Cupcakes=Fun!! Next time you have a birthday cake to buy or make, try cupcakes instead. They are the perfect size and kids and adults love them equally. This recipe is a variation of my favorite simple cake recipe from the Kitchen Aid Cookbook. The use of only egg whites gives the batter a light as air texture. I added the lemon zest for a burst of simple freshness. I frost them with a light version of cream cheese frosting and sprinkles.. WHAT FUN!
Light n Fluffy Vanilla Cupcakes
- 2 C all purpose Flour
- 1 ½ C granulated Sugar
- 3 tsp Baking powder
- ½ tsp Salt
- ½ C Shortening
- 1 C low-fat Milk
- 4 Egg whites
- Zest of 1 lemon
- Pre-heat oven to 350⁰ F.
- Combine (sift the flour) dry ingredients in mixer bowl.
- Add shortening, milk, vanilla, and zest. Mix at low speed on electric or stand mixer for about a 1 minute.
- Stop and scrape, add egg whites. Turn to medium high speed and beat about 1 min, or until the batter is smooth and fluffy.
- Pour batter into greased of lined cupcake tins (try to only fill the cups to the half way point).
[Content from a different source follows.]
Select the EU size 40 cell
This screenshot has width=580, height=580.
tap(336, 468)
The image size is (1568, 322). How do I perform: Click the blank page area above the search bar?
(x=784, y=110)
- Bake at 350⁰ F for 20-25 mins, or until toothpick inserted in center comes out clean.
- Cool 10 mins then remove from pan. Cool completely on wire rack. Frost when completely cooled.
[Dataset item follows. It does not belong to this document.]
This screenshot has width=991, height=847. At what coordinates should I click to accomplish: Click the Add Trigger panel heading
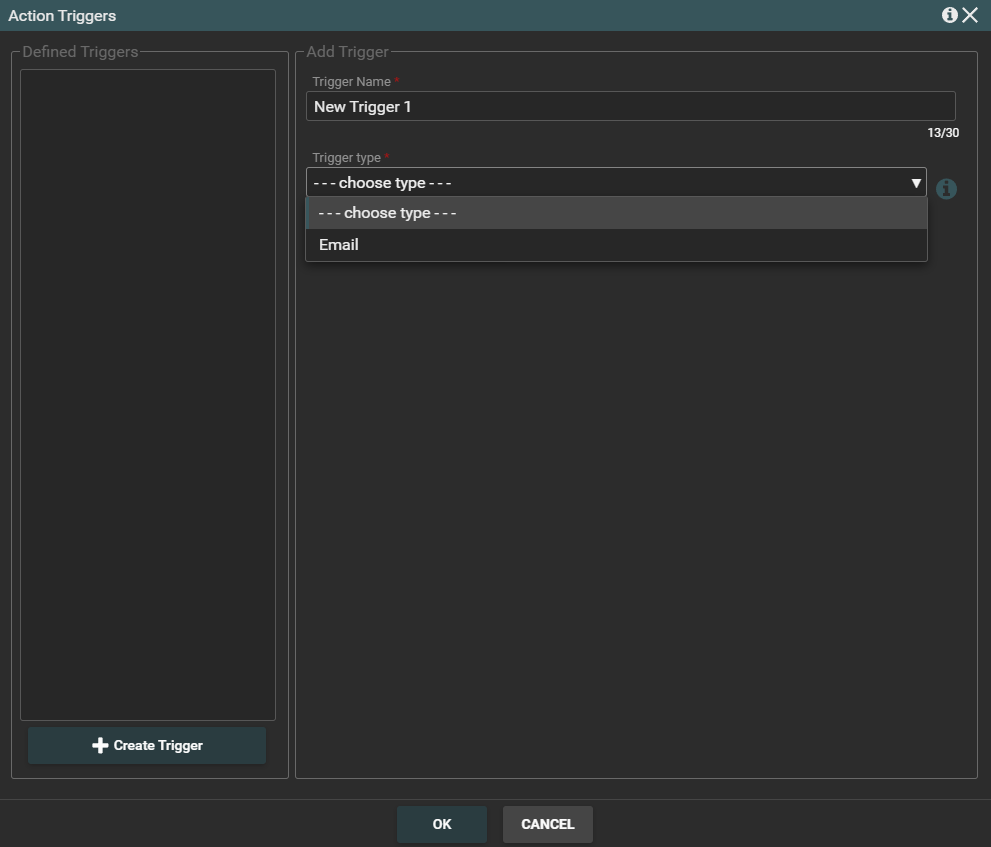(347, 52)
Strawberry Cream Cheese Frosting
- 4 mini tubs (1.25 oz each) Strawberry cream cheese; softened
- ½ C (1 stick) butter; softened
- 2 tsp Vanilla
- 1 tsp lemon zest
- 2 C powdered sugar
- Combine the cream cheese, butter, vanilla, and zest in mixer bowl. Cream together on medium high speed with electric mixer or stand mixer for 2 minutes. Stop and scrape.
- Sift powdered sugar into the mixer bowl. Mix on low speed for about 30 secs until just combined. Stop and scrape.
- Turn to medium high and beat for 2 minutes until the frosting starts to look light and fluffy.
- Refrigerate until ready to use.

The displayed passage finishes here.